Task details – Reproduce word for word the part of the passage on citing oceanographic data sets that runs from "In addition to" up to and including "in their publications.".

Provided text –
*** Block opens ***
In this analysis, I attempted to generate citation counts for three oceanographic data sets curated by NODC by searching WoS, publishers' websites, and Google Scholar for mentions of these data sets in the bibliographic information or full text of scientific articles. I found that although there were substantial differences in the citation counts derived from each source, all three data sets were highly cited in all sources. The WOA/WOD was particularly highly cited, with all versions of the data set having received over 8,000 citations since its first release in 1982. My results suggest that scientific articles are more likely to mention these data sets in the text than in the acknowledgements or cited references sections. I also find wide discrepancies in the methods used to refer to these data sets, both in the full text and in the cited references sections. I found 377 variant methods of citing different versions of a single data set, WOA/WOD, suggesting that researchers are not consistently using the citation formats provided for these data sets.

Although I limited this analysis to oceanographic data sets in an attempt to control for potential differences in citation practices among fields [74], it seems likely that the findings and issues identified here may be similar for data sets in other disciplines. Previous studies have suggested that data sets in other disciplines are highly cited [54], [56] and that references to data sets retrieved from full text sources are higher than formal citation counts [24], both of which are consistent with the findings presented here. In addition, inconsistent referral to data sets in scientific papers is often raised as a motivator for the development of a data citation standard, suggesting that the large number of reference variants identified here is likely to be an issue with data sets in other disciplines as well.

However, although the findings of this analysis may be broadly applicable to data sets in other disciplines, much additional research would be needed to determine what, if any, differences exist in data citation and referencing patterns among disciplines. Since it is known that citation practices for journal articles differ among disciplines [74], it is likely that such differences also exist for data sets. Such differences may be compounded by differences in disciplinary collaboration rates, the existence and utilization of discipline-specific data repositories, or other factors.

In addition to citation counts, future research on the impact of data sets and data curation activities might focus on alternative metrics such as download counts, social network discussion, or social bookmarking to measure other forms of engagement with these data sets beyond formal citation [13], [75], or on comparing such altmetric indicators with traditional cited reference counts. Although download counts could be easily obtained, other altmetric indicators might be more problematic to obtain due to the inconsistency with which data sets are cited. Unique identifiers such as dois might alleviate this issue somewhat, but only for data sets that have been assigned such identifiers and to the degree that researchers include these identifiers in their publications.
*** Block closes ***
Input data –
*** Block opens ***
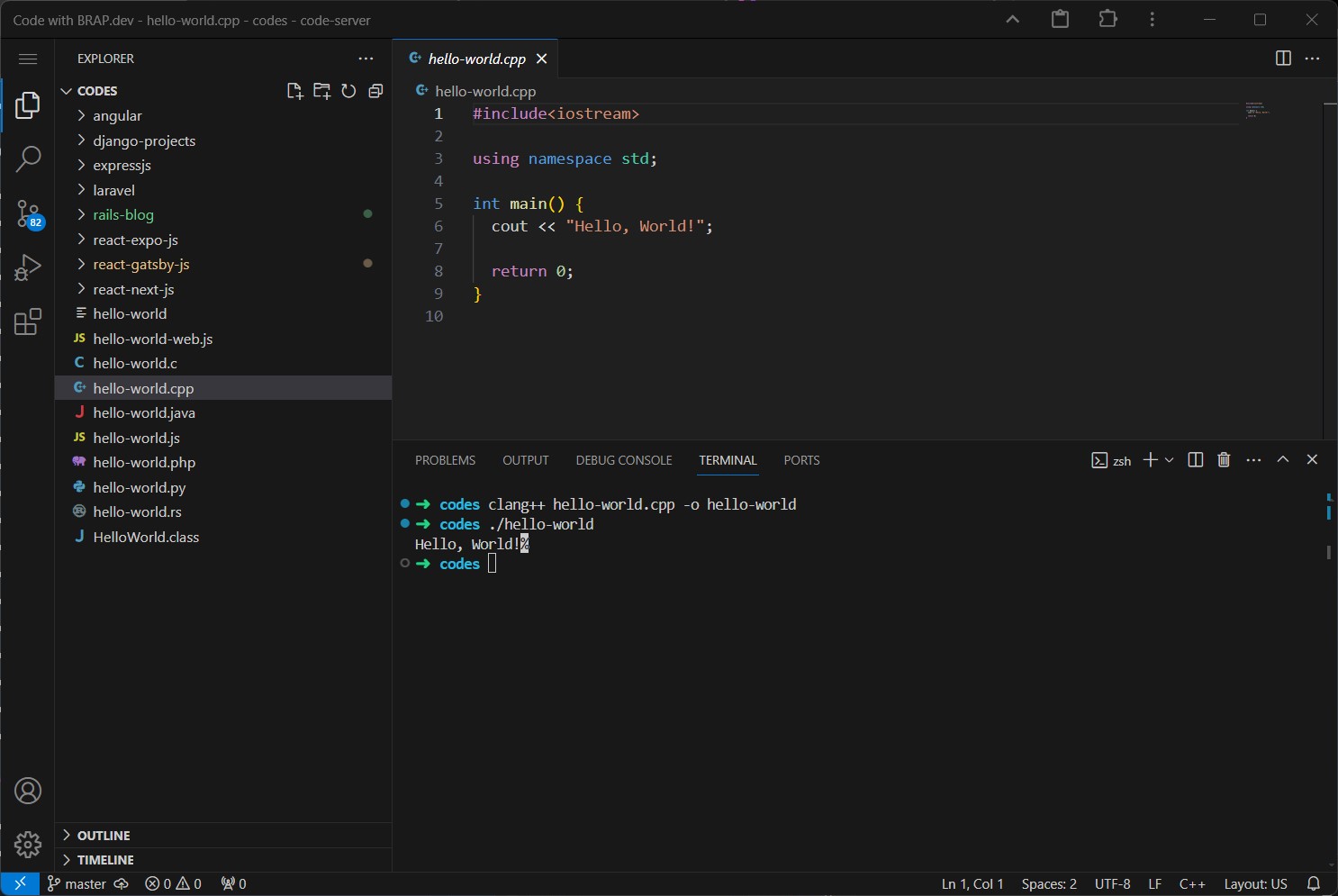
Task: Split the terminal pane
Action: click(1195, 459)
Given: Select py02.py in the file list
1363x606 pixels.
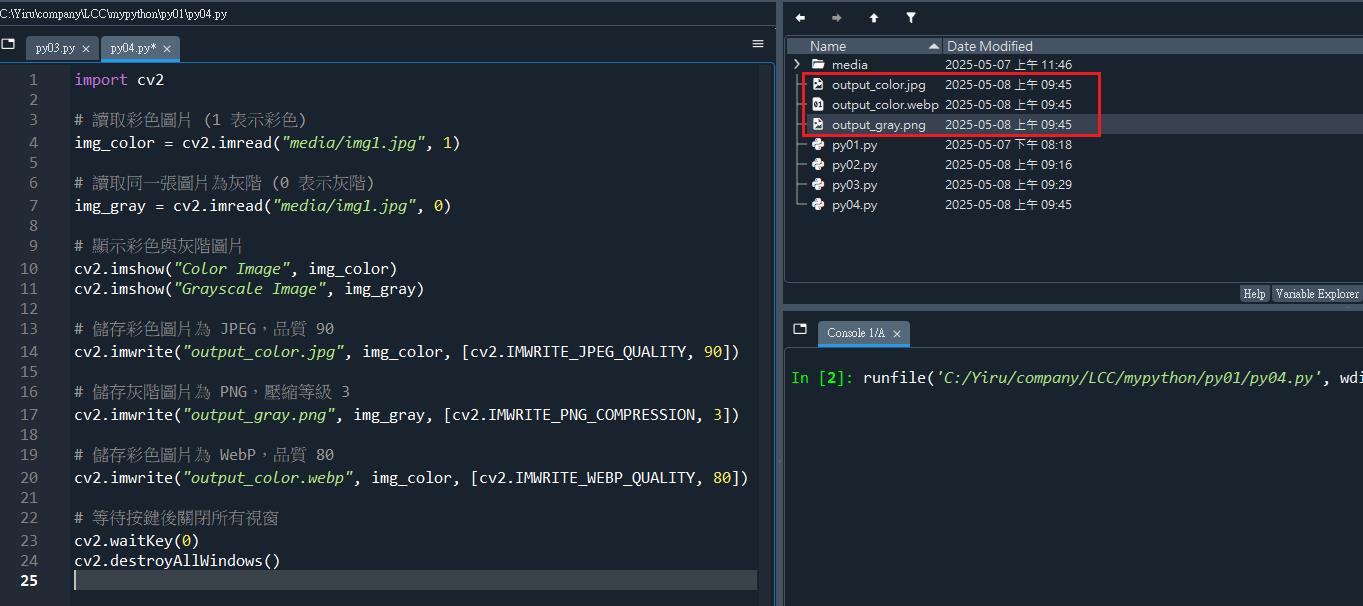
*** Block closes ***
Expected output –
In addition to citation counts, future research on the impact of data sets and data curation activities might focus on alternative metrics such as download counts, social network discussion, or social bookmarking to measure other forms of engagement with these data sets beyond formal citation [13], [75], or on comparing such altmetric indicators with traditional cited reference counts. Although download counts could be easily obtained, other altmetric indicators might be more problematic to obtain due to the inconsistency with which data sets are cited. Unique identifiers such as dois might alleviate this issue somewhat, but only for data sets that have been assigned such identifiers and to the degree that researchers include these identifiers in their publications.